Segment Start: Dataset

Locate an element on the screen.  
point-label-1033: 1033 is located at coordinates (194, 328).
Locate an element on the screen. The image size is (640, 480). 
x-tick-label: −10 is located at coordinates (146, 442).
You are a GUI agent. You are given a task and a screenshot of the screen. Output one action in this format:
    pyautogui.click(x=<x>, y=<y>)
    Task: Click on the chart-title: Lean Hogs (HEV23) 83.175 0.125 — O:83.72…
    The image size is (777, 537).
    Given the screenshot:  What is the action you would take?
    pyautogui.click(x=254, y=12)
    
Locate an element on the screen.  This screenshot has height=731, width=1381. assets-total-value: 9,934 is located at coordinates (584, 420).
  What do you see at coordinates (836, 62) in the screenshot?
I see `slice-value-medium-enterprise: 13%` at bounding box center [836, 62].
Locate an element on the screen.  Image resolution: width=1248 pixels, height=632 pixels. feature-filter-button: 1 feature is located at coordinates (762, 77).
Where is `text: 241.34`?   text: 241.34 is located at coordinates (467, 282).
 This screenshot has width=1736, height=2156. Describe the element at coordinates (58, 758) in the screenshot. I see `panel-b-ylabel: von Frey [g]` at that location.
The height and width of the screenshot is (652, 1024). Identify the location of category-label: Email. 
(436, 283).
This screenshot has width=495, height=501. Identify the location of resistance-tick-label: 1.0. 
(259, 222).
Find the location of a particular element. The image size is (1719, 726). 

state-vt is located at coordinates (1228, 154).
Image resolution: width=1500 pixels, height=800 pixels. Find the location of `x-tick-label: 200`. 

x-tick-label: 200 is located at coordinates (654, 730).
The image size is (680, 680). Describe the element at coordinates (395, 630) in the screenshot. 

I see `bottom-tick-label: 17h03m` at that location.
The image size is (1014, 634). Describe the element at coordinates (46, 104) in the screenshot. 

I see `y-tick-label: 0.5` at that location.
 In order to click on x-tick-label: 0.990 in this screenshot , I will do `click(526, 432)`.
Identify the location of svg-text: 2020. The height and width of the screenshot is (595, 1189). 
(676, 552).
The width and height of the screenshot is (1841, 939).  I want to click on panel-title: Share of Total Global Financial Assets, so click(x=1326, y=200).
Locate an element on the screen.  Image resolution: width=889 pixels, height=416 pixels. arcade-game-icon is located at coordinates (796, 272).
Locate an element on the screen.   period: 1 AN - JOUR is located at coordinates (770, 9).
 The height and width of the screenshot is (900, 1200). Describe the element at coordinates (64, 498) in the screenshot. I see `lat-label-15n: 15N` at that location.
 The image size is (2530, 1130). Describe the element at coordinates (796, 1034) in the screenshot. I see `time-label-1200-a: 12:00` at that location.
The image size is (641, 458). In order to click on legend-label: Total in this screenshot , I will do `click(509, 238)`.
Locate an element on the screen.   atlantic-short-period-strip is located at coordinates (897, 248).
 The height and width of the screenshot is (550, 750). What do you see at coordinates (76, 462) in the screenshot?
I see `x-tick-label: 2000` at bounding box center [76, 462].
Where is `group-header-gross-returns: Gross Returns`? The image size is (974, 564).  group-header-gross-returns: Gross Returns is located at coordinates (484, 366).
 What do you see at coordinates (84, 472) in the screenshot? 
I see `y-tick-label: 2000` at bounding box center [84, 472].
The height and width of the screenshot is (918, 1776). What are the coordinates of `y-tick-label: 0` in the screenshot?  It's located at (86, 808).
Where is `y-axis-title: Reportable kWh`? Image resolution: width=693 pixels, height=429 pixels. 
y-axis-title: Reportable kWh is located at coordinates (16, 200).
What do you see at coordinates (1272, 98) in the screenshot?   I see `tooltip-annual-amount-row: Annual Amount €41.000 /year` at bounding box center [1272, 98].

Segment End: Dataset

Problem statement
Lay out every line of the records above as a JSON list of strings, one string per line, with blank lines left out.

Written solution
[
  "Locate an element on the screen.  ",
  "point-label-1033: 1033 is located at coordinates (194, 328).",
  "Locate an element on the screen. The image size is (640, 480). ",
  "x-tick-label: −10 is located at coordinates (146, 442).",
  "You are a GUI agent. You are given a task and a screenshot of the screen. Output one action in this format:",
  "    pyautogui.click(x=<x>, y=<y>)",
  "    Task: Click on the chart-title: Lean Hogs (HEV23) 83.175 0.125 — O:83.72…",
  "    The image size is (777, 537).",
  "    Given the screenshot:  What is the action you would take?",
  "    pyautogui.click(x=254, y=12)",
  "Locate an element on the screen.  This screenshot has height=731, width=1381. assets-total-value: 9,934 is located at coordinates (584, 420).",
  "  What do you see at coordinates (836, 62) in the screenshot?",
  "I see `slice-value-medium-enterprise: 13%` at bounding box center [836, 62].",
  "Locate an element on the screen.  Image resolution: width=1248 pixels, height=632 pixels. feature-filter-button: 1 feature is located at coordinates (762, 77).",
  "Where is `text: 241.34`?   text: 241.34 is located at coordinates (467, 282).",
  " This screenshot has width=1736, height=2156. Describe the element at coordinates (58, 758) in the screenshot. I see `panel-b-ylabel: von Frey [g]` at that location.",
  "The height and width of the screenshot is (652, 1024). Identify the location of category-label: Email. ",
  "(436, 283).",
  "This screenshot has width=495, height=501. Identify the location of resistance-tick-label: 1.0. ",
  "(259, 222).",
  "Find the location of a particular element. The image size is (1719, 726). ",
  "state-vt is located at coordinates (1228, 154).",
  "Image resolution: width=1500 pixels, height=800 pixels. Find the location of `x-tick-label: 200`. ",
  "x-tick-label: 200 is located at coordinates (654, 730).",
  "The image size is (680, 680). Describe the element at coordinates (395, 630) in the screenshot. ",
  "I see `bottom-tick-label: 17h03m` at that location.",
  "The image size is (1014, 634). Describe the element at coordinates (46, 104) in the screenshot. ",
  "I see `y-tick-label: 0.5` at that location.",
  " In order to click on x-tick-label: 0.990 in this screenshot , I will do `click(526, 432)`.",
  "Identify the location of svg-text: 2020. The height and width of the screenshot is (595, 1189). ",
  "(676, 552).",
  "The width and height of the screenshot is (1841, 939).  I want to click on panel-title: Share of Total Global Financial Assets, so click(x=1326, y=200).",
  "Locate an element on the screen.  Image resolution: width=889 pixels, height=416 pixels. arcade-game-icon is located at coordinates (796, 272).",
  "Locate an element on the screen.   period: 1 AN - JOUR is located at coordinates (770, 9).",
  " The height and width of the screenshot is (900, 1200). Describe the element at coordinates (64, 498) in the screenshot. I see `lat-label-15n: 15N` at that location.",
  " The image size is (2530, 1130). Describe the element at coordinates (796, 1034) in the screenshot. I see `time-label-1200-a: 12:00` at that location.",
  "The image size is (641, 458). In order to click on legend-label: Total in this screenshot , I will do `click(509, 238)`.",
  "Locate an element on the screen.   atlantic-short-period-strip is located at coordinates (897, 248).",
  " The height and width of the screenshot is (550, 750). What do you see at coordinates (76, 462) in the screenshot?",
  "I see `x-tick-label: 2000` at bounding box center [76, 462].",
  "Where is `group-header-gross-returns: Gross Returns`? The image size is (974, 564).  group-header-gross-returns: Gross Returns is located at coordinates (484, 366).",
  " What do you see at coordinates (84, 472) in the screenshot? ",
  "I see `y-tick-label: 2000` at bounding box center [84, 472].",
  "The height and width of the screenshot is (918, 1776). What are the coordinates of `y-tick-label: 0` in the screenshot?  It's located at (86, 808).",
  "Where is `y-axis-title: Reportable kWh`? Image resolution: width=693 pixels, height=429 pixels. ",
  "y-axis-title: Reportable kWh is located at coordinates (16, 200).",
  "What do you see at coordinates (1272, 98) in the screenshot?   I see `tooltip-annual-amount-row: Annual Amount €41.000 /year` at bounding box center [1272, 98]."
]